(Extracted data)

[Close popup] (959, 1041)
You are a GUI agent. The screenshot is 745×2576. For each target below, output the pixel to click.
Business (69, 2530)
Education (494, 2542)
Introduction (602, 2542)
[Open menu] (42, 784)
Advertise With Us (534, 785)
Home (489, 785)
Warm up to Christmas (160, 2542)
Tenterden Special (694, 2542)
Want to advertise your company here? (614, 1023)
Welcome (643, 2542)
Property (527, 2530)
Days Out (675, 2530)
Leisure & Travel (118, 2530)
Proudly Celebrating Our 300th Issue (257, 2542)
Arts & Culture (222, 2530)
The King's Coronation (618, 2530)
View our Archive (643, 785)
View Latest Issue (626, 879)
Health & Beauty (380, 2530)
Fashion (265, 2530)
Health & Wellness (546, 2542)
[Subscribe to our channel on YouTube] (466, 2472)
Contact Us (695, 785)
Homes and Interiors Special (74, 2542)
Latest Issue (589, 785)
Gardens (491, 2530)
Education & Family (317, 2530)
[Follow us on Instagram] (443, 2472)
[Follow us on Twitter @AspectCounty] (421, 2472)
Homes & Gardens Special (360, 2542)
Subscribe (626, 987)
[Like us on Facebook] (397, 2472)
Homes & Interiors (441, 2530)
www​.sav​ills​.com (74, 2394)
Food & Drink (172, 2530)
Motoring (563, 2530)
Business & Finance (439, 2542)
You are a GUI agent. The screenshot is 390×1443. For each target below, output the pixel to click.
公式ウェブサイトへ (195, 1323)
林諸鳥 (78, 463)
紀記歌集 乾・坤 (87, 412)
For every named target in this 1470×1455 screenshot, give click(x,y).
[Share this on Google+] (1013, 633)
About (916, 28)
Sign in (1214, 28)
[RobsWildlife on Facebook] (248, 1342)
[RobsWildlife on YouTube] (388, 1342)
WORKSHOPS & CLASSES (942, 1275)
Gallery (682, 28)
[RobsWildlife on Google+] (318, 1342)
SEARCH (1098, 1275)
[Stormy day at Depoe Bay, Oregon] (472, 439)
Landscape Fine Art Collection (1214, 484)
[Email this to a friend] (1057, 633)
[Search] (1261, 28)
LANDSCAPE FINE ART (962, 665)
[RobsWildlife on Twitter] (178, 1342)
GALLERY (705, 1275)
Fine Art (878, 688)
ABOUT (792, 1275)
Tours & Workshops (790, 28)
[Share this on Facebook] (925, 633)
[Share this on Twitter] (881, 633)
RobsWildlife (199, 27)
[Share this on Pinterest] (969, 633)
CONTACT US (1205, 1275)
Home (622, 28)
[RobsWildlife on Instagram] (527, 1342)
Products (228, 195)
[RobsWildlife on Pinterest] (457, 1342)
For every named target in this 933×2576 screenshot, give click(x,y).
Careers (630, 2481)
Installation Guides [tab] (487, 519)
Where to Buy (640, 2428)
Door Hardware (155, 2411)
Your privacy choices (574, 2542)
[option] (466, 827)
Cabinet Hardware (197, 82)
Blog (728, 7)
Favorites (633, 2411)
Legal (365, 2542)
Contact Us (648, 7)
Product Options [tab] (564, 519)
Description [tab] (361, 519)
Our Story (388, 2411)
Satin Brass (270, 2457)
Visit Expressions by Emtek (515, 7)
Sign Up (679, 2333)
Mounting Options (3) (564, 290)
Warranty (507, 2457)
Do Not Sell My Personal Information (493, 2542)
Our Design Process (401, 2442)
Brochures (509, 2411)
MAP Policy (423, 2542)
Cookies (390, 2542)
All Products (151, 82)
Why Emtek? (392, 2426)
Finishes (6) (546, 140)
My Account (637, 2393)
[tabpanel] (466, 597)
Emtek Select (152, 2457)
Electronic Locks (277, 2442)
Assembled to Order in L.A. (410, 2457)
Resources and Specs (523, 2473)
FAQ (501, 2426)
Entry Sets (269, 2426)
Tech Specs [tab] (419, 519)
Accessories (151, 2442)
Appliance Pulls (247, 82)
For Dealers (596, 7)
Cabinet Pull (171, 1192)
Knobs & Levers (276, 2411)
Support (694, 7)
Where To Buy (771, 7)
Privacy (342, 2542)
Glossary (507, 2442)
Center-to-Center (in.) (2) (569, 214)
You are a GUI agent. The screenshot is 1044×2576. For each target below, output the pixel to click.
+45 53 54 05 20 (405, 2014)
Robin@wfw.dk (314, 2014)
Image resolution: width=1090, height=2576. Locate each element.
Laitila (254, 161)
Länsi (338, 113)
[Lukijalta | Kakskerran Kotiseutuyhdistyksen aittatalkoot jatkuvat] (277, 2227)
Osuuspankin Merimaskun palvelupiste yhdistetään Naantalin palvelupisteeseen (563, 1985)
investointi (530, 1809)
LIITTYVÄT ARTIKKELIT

(End Extracted data)

▸ Aim of the task
Each record above has to be set down again, exactly and completely.

▸ Answer box
[Close popup] (959, 1041)
You are a GUI agent. The screenshot is 745×2576. For each target below, output the pixel to click.
Business (69, 2530)
Education (494, 2542)
Introduction (602, 2542)
[Open menu] (42, 784)
Advertise With Us (534, 785)
Home (489, 785)
Warm up to Christmas (160, 2542)
Tenterden Special (694, 2542)
Want to advertise your company here? (614, 1023)
Welcome (643, 2542)
Property (527, 2530)
Days Out (675, 2530)
Leisure & Travel (118, 2530)
Proudly Celebrating Our 300th Issue (257, 2542)
Arts & Culture (222, 2530)
The King's Coronation (618, 2530)
View our Archive (643, 785)
View Latest Issue (626, 879)
Health & Beauty (380, 2530)
Fashion (265, 2530)
Health & Wellness (546, 2542)
[Subscribe to our channel on YouTube] (466, 2472)
Contact Us (695, 785)
Homes and Interiors Special (74, 2542)
Latest Issue (589, 785)
Gardens (491, 2530)
Education & Family (317, 2530)
[Follow us on Instagram] (443, 2472)
[Follow us on Twitter @AspectCounty] (421, 2472)
Homes & Gardens Special (360, 2542)
Subscribe (626, 987)
[Like us on Facebook] (397, 2472)
Homes & Interiors (441, 2530)
www​.sav​ills​.com (74, 2394)
Food & Drink (172, 2530)
Motoring (563, 2530)
Business & Finance (439, 2542)
You are a GUI agent. The screenshot is 390×1443. For each target below, output the pixel to click.
公式ウェブサイトへ (195, 1323)
林諸鳥 (78, 463)
紀記歌集 乾・坤 (87, 412)
For every named target in this 1470×1455 screenshot, give click(x,y).
[Share this on Google+] (1013, 633)
About (916, 28)
Sign in (1214, 28)
[RobsWildlife on Facebook] (248, 1342)
[RobsWildlife on YouTube] (388, 1342)
WORKSHOPS & CLASSES (942, 1275)
Gallery (682, 28)
[RobsWildlife on Google+] (318, 1342)
SEARCH (1098, 1275)
[Stormy day at Depoe Bay, Oregon] (472, 439)
Landscape Fine Art Collection (1214, 484)
[Email this to a friend] (1057, 633)
[Search] (1261, 28)
LANDSCAPE FINE ART (962, 665)
[RobsWildlife on Twitter] (178, 1342)
GALLERY (705, 1275)
Fine Art (878, 688)
ABOUT (792, 1275)
Tours & Workshops (790, 28)
[Share this on Facebook] (925, 633)
[Share this on Twitter] (881, 633)
RobsWildlife (199, 27)
[Share this on Pinterest] (969, 633)
CONTACT US (1205, 1275)
Home (622, 28)
[RobsWildlife on Instagram] (527, 1342)
Products (228, 195)
[RobsWildlife on Pinterest] (457, 1342)
For every named target in this 933×2576 screenshot, give click(x,y).
Careers (630, 2481)
Installation Guides [tab] (487, 519)
Where to Buy (640, 2428)
Door Hardware (155, 2411)
Your privacy choices (574, 2542)
[option] (466, 827)
Cabinet Hardware (197, 82)
Blog (728, 7)
Favorites (633, 2411)
Legal (365, 2542)
Contact Us (648, 7)
Product Options [tab] (564, 519)
Description [tab] (361, 519)
Our Story (388, 2411)
Satin Brass (270, 2457)
Visit Expressions by Emtek (515, 7)
Sign Up (679, 2333)
Mounting Options (3) (564, 290)
Warranty (507, 2457)
Do Not Sell My Personal Information (493, 2542)
Our Design Process (401, 2442)
Brochures (509, 2411)
MAP Policy (423, 2542)
Cookies (390, 2542)
All Products (151, 82)
Why Emtek? (392, 2426)
Finishes (6) (546, 140)
My Account (637, 2393)
[tabpanel] (466, 597)
Emtek Select (152, 2457)
Electronic Locks (277, 2442)
Assembled to Order in L.A. (410, 2457)
Resources and Specs (523, 2473)
FAQ (501, 2426)
Entry Sets (269, 2426)
Tech Specs [tab] (419, 519)
Accessories (151, 2442)
Appliance Pulls (247, 82)
For Dealers (596, 7)
Cabinet Pull (171, 1192)
Knobs & Levers (276, 2411)
Support (694, 7)
Where To Buy (771, 7)
Privacy (342, 2542)
Glossary (507, 2442)
Center-to-Center (in.) (2) (569, 214)
You are a GUI agent. The screenshot is 1044×2576. For each target below, output the pixel to click.
+45 53 54 05 20 (405, 2014)
Robin@wfw.dk (314, 2014)
Image resolution: width=1090, height=2576. Locate each element.
Laitila (254, 161)
Länsi (338, 113)
[Lukijalta | Kakskerran Kotiseutuyhdistyksen aittatalkoot jatkuvat] (277, 2227)
Osuuspankin Merimaskun palvelupiste yhdistetään Naantalin palvelupisteeseen (563, 1985)
investointi (530, 1809)
LIITTYVÄT ARTIKKELIT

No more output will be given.